Give back exactly the lines of the entries below from the line with "[ایمیل] (212, 1989)" to the line with "[button] (301, 187)", inclusive, and only those.
Data records START
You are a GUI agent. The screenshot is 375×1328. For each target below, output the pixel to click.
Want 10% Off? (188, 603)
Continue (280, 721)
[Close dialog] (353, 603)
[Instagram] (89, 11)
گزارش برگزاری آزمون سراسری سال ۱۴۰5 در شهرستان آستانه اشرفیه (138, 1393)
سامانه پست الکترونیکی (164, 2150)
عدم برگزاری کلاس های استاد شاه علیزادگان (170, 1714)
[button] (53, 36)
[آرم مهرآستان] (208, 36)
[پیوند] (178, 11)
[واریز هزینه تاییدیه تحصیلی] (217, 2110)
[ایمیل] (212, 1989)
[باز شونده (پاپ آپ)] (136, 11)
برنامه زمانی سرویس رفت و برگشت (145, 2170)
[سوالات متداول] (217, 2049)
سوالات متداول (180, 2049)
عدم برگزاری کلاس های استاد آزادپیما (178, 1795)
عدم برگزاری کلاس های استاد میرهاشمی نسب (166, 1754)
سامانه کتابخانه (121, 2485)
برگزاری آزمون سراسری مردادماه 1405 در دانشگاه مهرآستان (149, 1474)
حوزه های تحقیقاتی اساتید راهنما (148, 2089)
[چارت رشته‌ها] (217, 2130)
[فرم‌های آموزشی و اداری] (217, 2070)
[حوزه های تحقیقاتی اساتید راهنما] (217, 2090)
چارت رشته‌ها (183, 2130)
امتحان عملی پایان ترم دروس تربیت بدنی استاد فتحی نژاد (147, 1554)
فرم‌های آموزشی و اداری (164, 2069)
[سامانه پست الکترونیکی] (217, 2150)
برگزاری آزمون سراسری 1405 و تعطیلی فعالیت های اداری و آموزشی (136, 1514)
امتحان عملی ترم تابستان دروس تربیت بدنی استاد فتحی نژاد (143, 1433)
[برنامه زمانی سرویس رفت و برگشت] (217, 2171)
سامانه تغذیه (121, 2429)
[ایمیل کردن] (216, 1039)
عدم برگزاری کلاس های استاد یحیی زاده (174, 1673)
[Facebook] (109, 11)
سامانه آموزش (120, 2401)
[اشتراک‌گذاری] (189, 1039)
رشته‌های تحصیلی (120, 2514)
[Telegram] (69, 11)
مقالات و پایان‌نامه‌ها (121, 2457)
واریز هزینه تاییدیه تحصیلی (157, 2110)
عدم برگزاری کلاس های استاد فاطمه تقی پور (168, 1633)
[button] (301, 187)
Data records END
Data records START
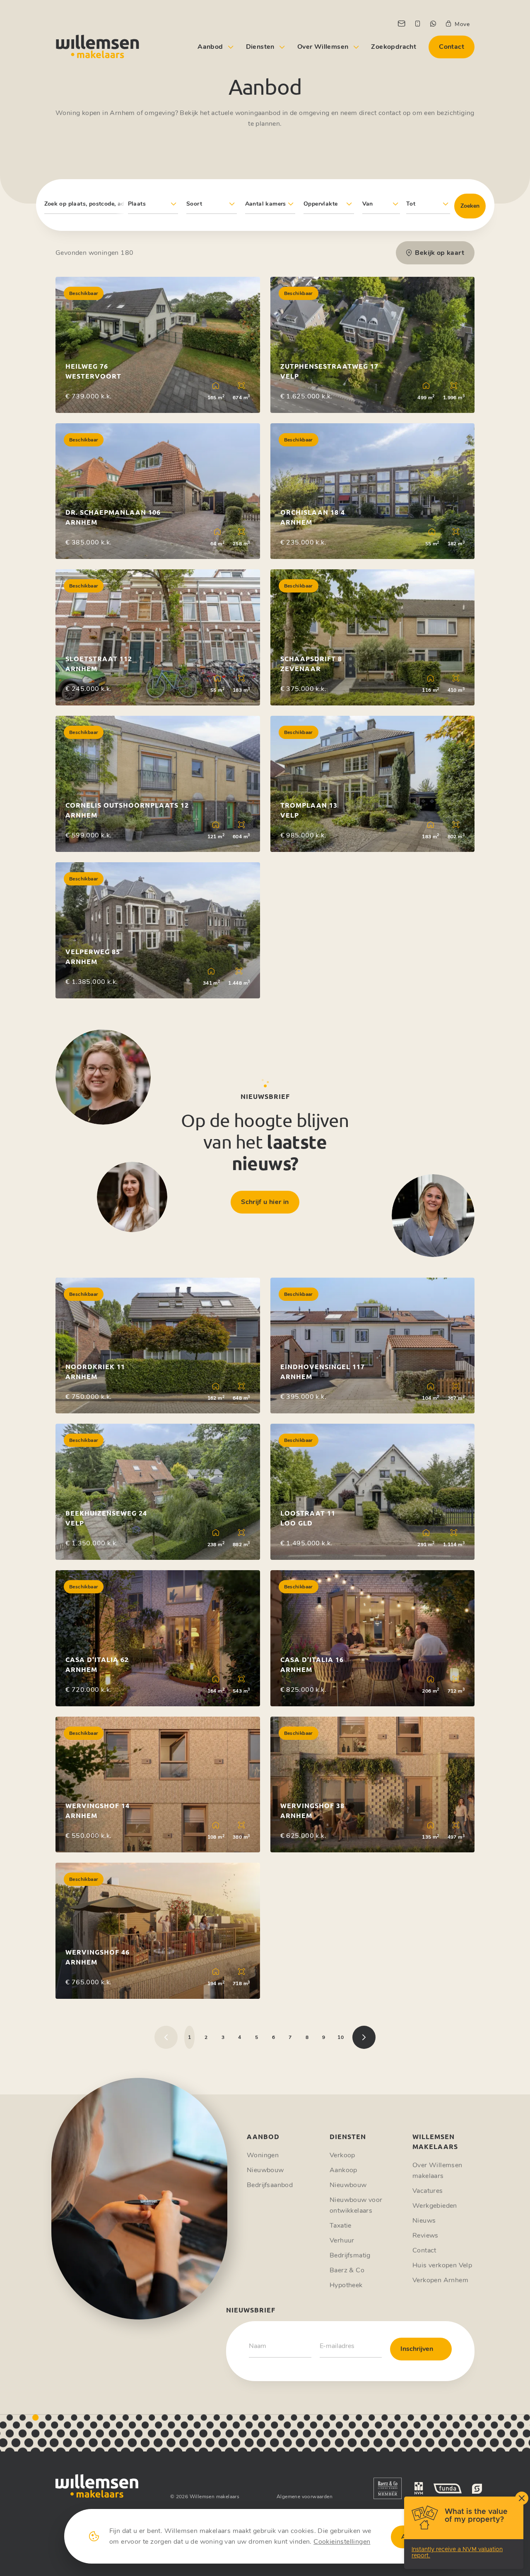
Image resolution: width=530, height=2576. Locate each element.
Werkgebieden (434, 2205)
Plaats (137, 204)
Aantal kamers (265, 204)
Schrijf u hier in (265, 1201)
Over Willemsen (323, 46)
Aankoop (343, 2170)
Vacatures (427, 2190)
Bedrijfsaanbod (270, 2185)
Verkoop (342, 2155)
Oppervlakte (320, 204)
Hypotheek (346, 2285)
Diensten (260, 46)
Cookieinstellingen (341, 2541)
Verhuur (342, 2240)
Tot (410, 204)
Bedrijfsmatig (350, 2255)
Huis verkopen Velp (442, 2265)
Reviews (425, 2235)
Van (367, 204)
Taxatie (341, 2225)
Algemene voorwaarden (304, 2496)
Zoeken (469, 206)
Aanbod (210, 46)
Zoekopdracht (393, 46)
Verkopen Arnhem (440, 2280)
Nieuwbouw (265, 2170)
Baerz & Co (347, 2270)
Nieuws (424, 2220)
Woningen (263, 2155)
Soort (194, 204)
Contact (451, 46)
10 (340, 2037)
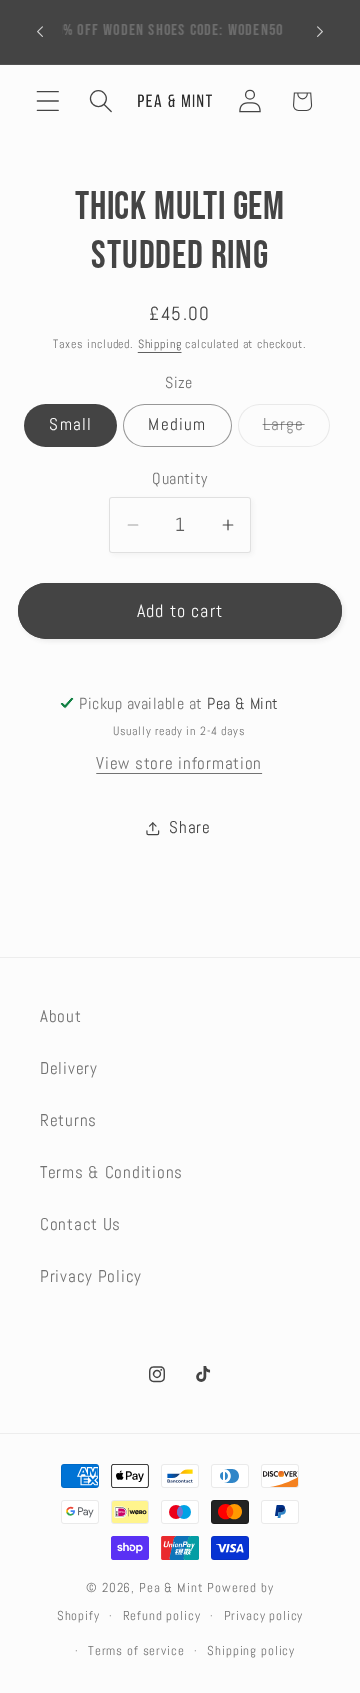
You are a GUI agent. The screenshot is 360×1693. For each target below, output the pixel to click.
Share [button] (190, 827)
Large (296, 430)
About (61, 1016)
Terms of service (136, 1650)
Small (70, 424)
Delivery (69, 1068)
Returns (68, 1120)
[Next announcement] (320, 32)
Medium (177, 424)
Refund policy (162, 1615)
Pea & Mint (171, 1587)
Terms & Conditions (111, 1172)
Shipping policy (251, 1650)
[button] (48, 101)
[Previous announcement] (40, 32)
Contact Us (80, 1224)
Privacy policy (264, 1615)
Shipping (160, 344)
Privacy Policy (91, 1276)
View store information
Data records END
Data records START
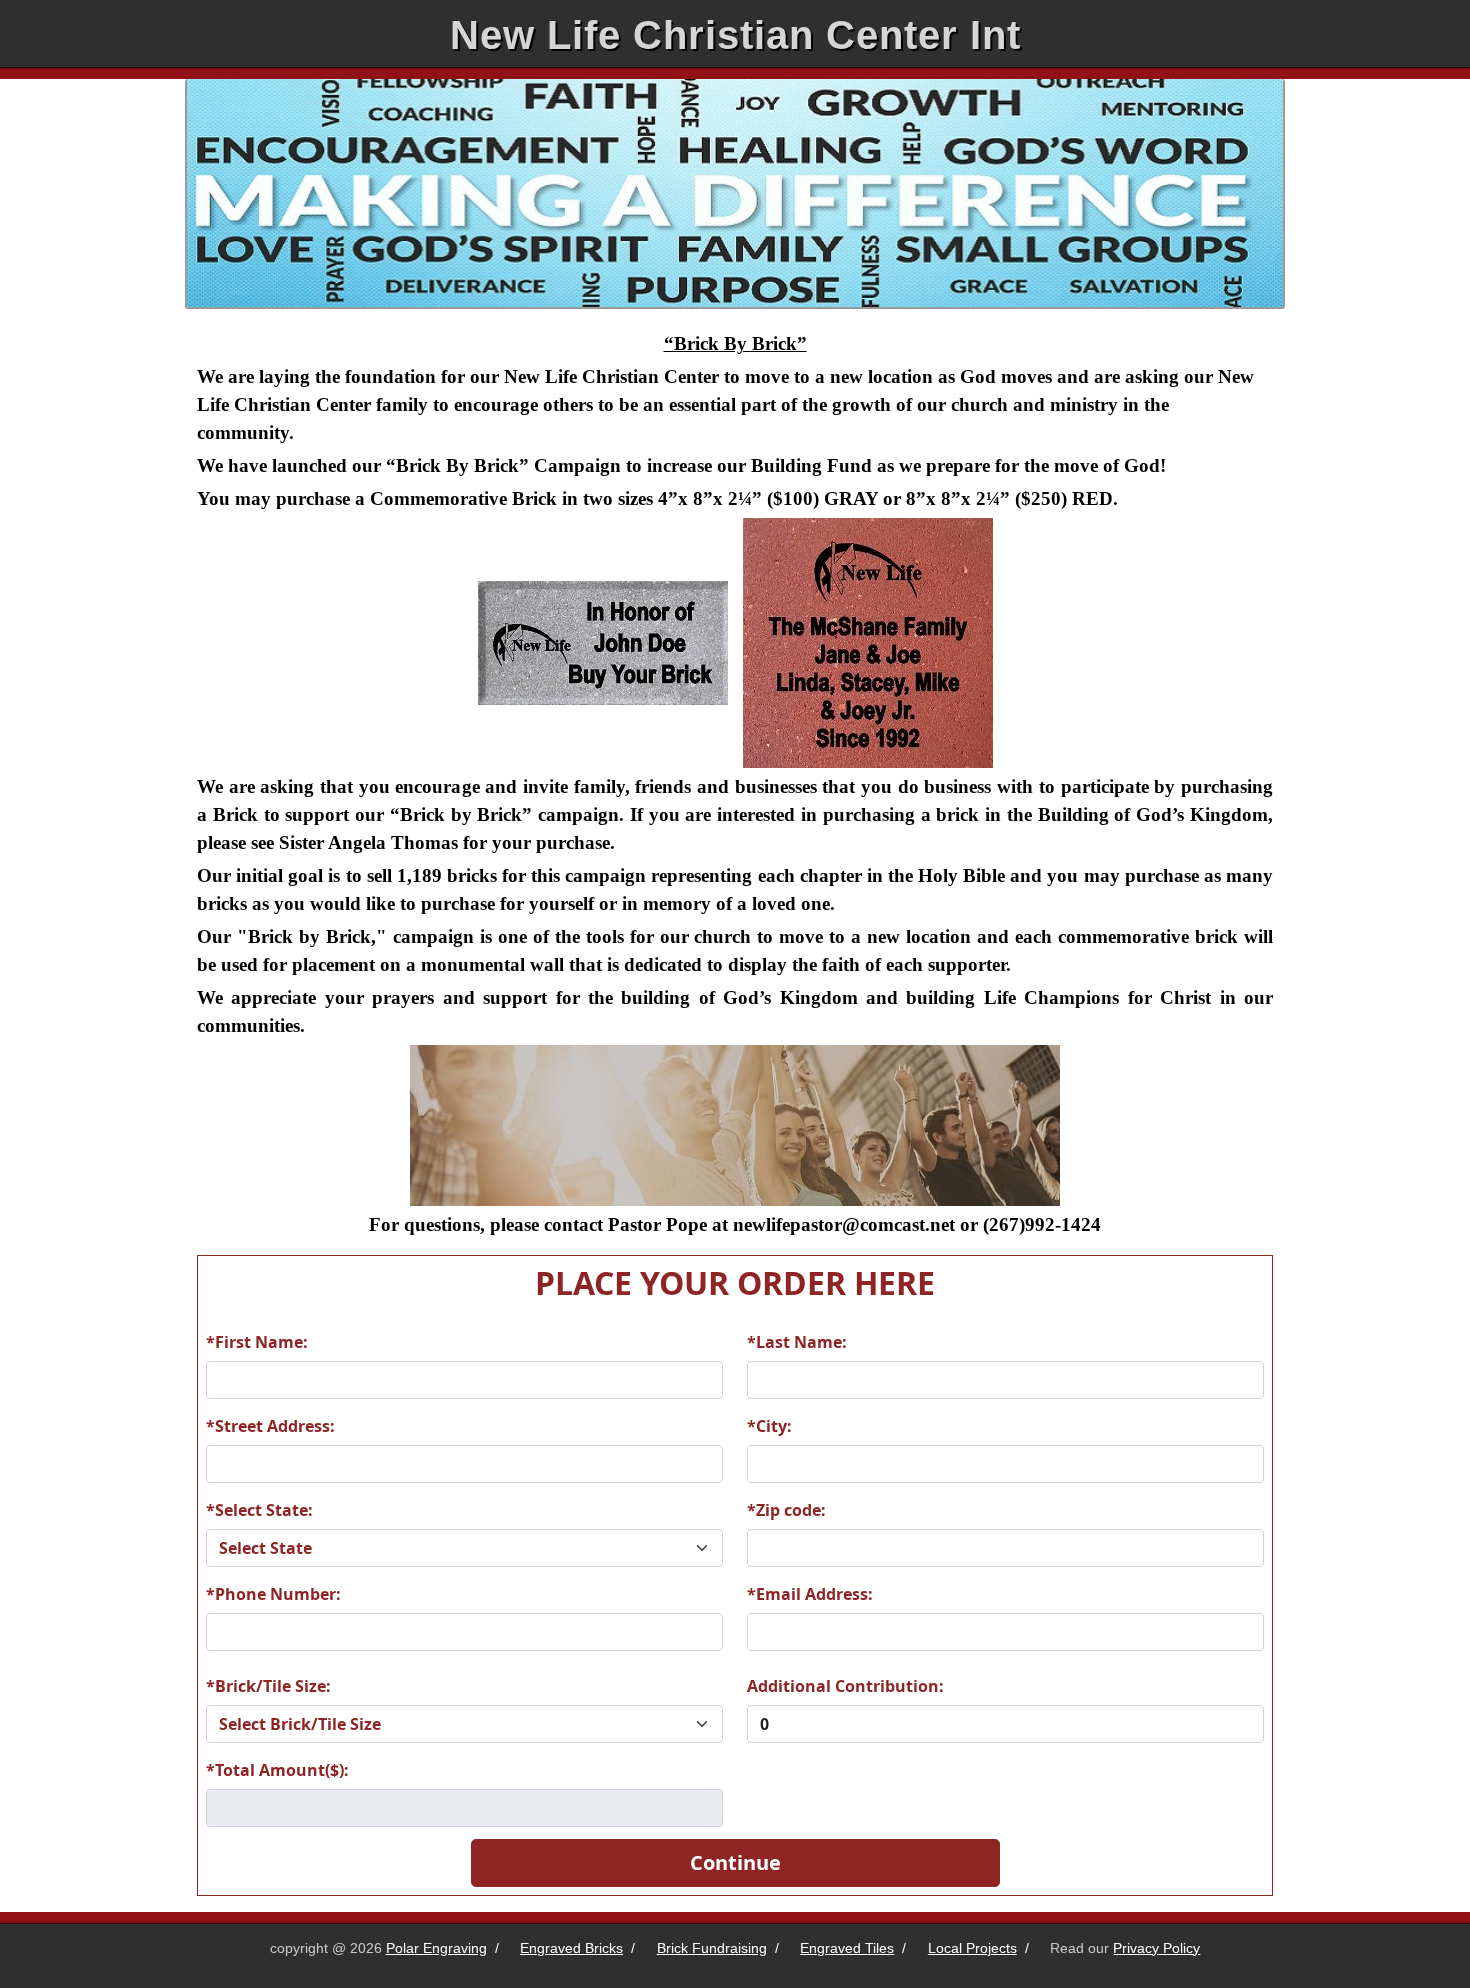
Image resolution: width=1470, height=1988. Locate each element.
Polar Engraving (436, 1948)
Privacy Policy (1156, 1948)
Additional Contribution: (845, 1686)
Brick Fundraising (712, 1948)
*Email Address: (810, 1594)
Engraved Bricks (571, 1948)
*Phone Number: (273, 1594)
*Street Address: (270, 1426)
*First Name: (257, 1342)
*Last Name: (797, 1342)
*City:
Data records END
**Answer section**
[ایمیل] (212, 1989)
[باز شونده (پاپ آپ)] (136, 11)
برنامه زمانی سرویس رفت و برگشت (145, 2170)
[سوالات متداول] (217, 2049)
سوالات متداول (180, 2049)
عدم برگزاری کلاس های استاد آزادپیما (178, 1795)
عدم برگزاری کلاس های استاد میرهاشمی نسب (166, 1754)
سامانه کتابخانه (121, 2485)
برگزاری آزمون سراسری مردادماه 1405 در دانشگاه مهرآستان (149, 1474)
حوزه های تحقیقاتی اساتید راهنما (148, 2089)
[چارت رشته‌ها] (217, 2130)
[فرم‌های آموزشی و اداری] (217, 2070)
[حوزه های تحقیقاتی اساتید راهنما] (217, 2090)
چارت رشته‌ها (183, 2130)
امتحان عملی پایان ترم دروس تربیت بدنی استاد فتحی نژاد (147, 1554)
فرم‌های آموزشی و اداری (164, 2069)
[سامانه پست الکترونیکی] (217, 2150)
برگزاری آزمون سراسری 1405 و تعطیلی فعالیت های اداری و آموزشی (136, 1514)
امتحان عملی ترم تابستان دروس تربیت بدنی استاد فتحی نژاد (143, 1433)
[برنامه زمانی سرویس رفت و برگشت] (217, 2171)
سامانه تغذیه (121, 2429)
[ایمیل کردن] (216, 1039)
عدم برگزاری کلاس های استاد یحیی زاده (174, 1673)
[Facebook] (109, 11)
سامانه آموزش (120, 2401)
[اشتراک‌گذاری] (189, 1039)
رشته‌های تحصیلی (120, 2514)
[Telegram] (69, 11)
مقالات و پایان‌نامه‌ها (121, 2457)
واریز هزینه تاییدیه تحصیلی (157, 2110)
عدم برگزاری کلاس های استاد فاطمه تقی پور (168, 1633)
[button] (301, 187)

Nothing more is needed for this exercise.